Pixel coordinate grounding data
▽
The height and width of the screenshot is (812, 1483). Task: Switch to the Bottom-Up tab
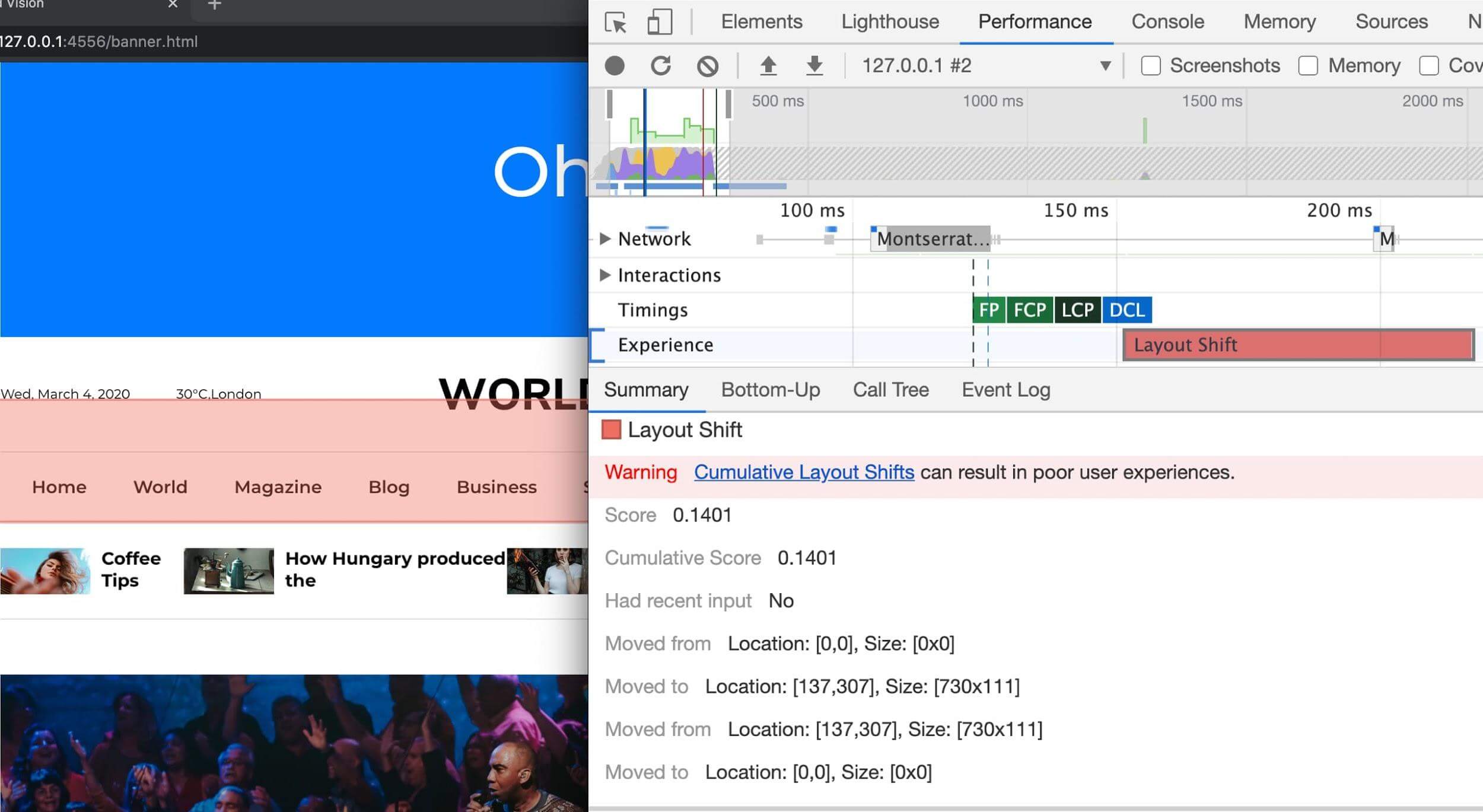(770, 390)
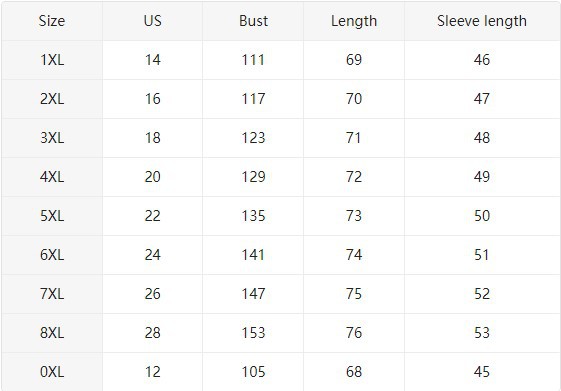
Task: Select the Bust column header
Action: tap(253, 21)
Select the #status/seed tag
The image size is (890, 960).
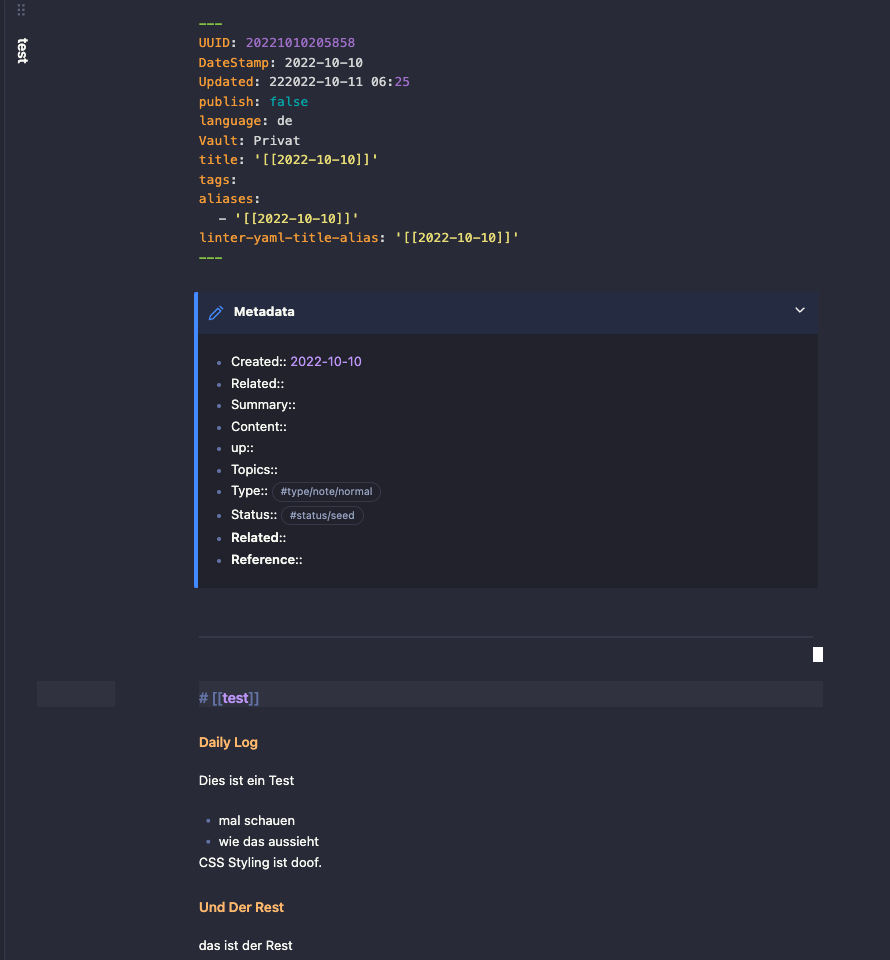(322, 515)
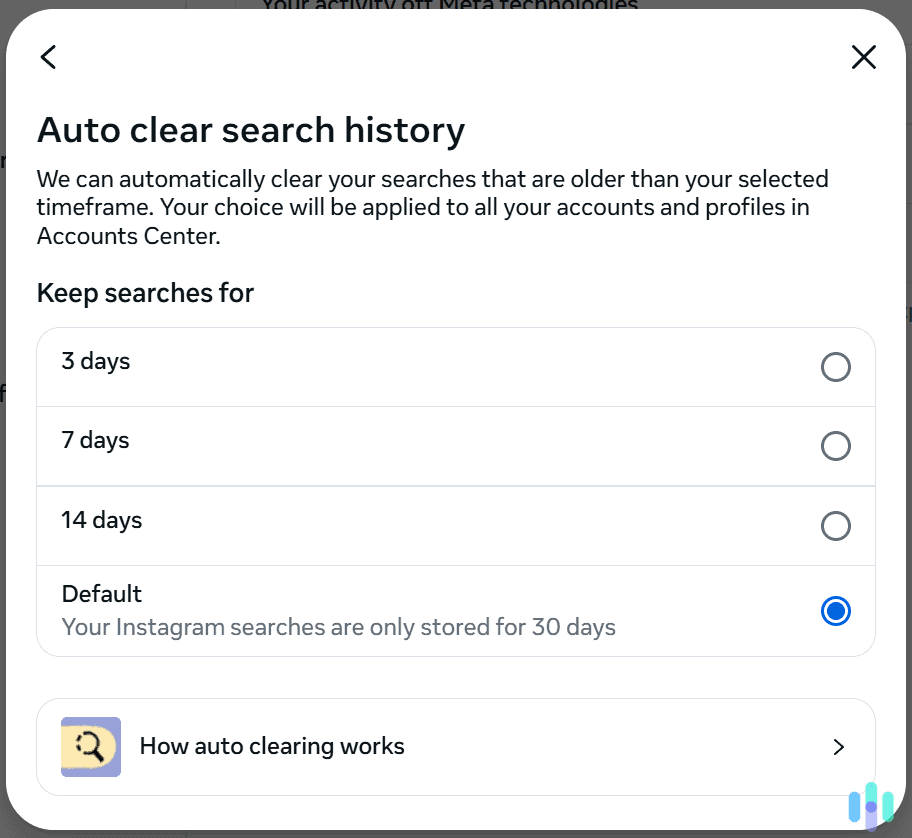Viewport: 912px width, 838px height.
Task: Click the 3 days text label
Action: [x=95, y=361]
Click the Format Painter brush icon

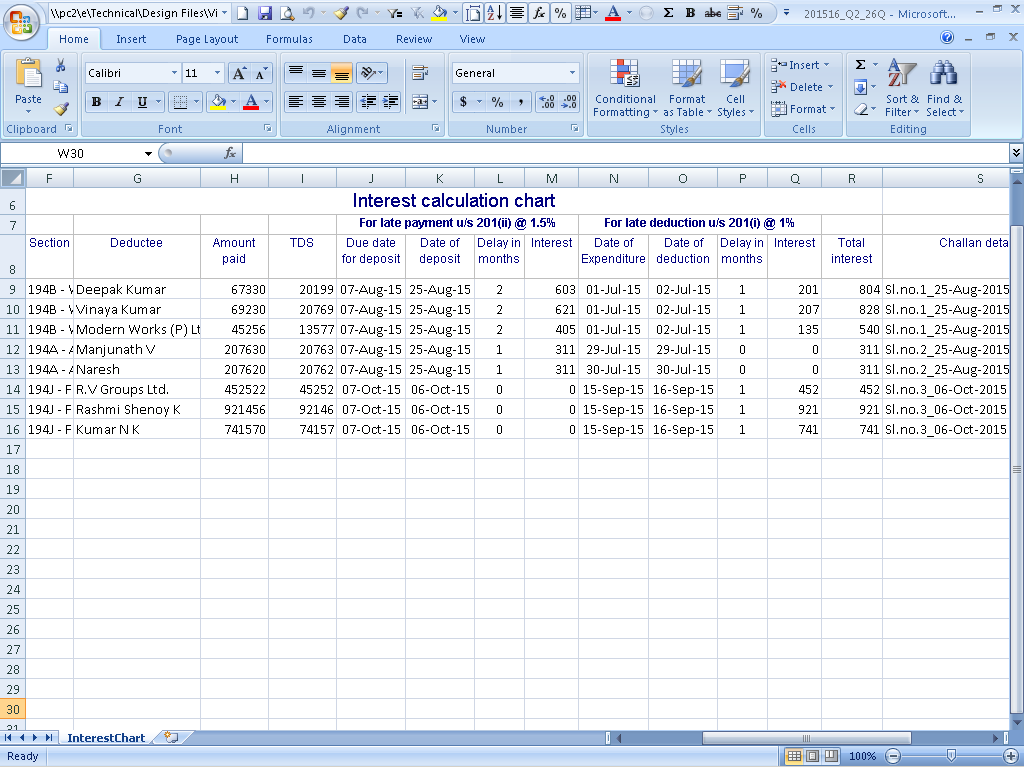click(x=61, y=110)
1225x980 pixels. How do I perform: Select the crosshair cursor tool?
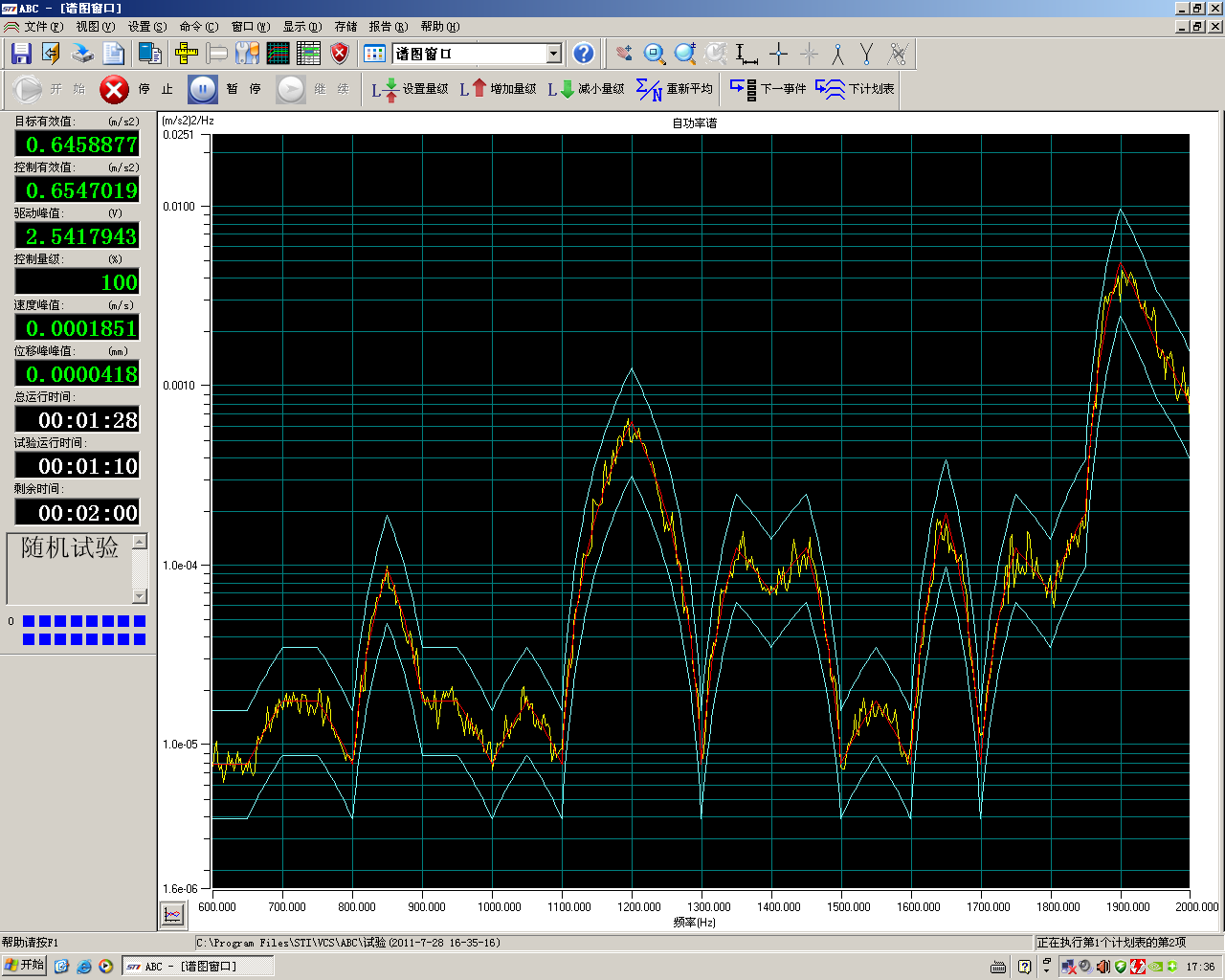tap(778, 54)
△
Work request » Please write out, word for word, only the lines from the one holding "The image size is (890, 960)." through the end of the records above, with both end lines included and the pictures dropped.

Your solution »
The image size is (890, 960).
(322, 515)
Viewport: 912px width, 838px height.
Task: Click the 3 days text label
Action: [x=95, y=361]
Click the Format Painter brush icon

click(x=61, y=110)
1225x980 pixels. How do I perform: Select the crosshair cursor tool?
tap(778, 54)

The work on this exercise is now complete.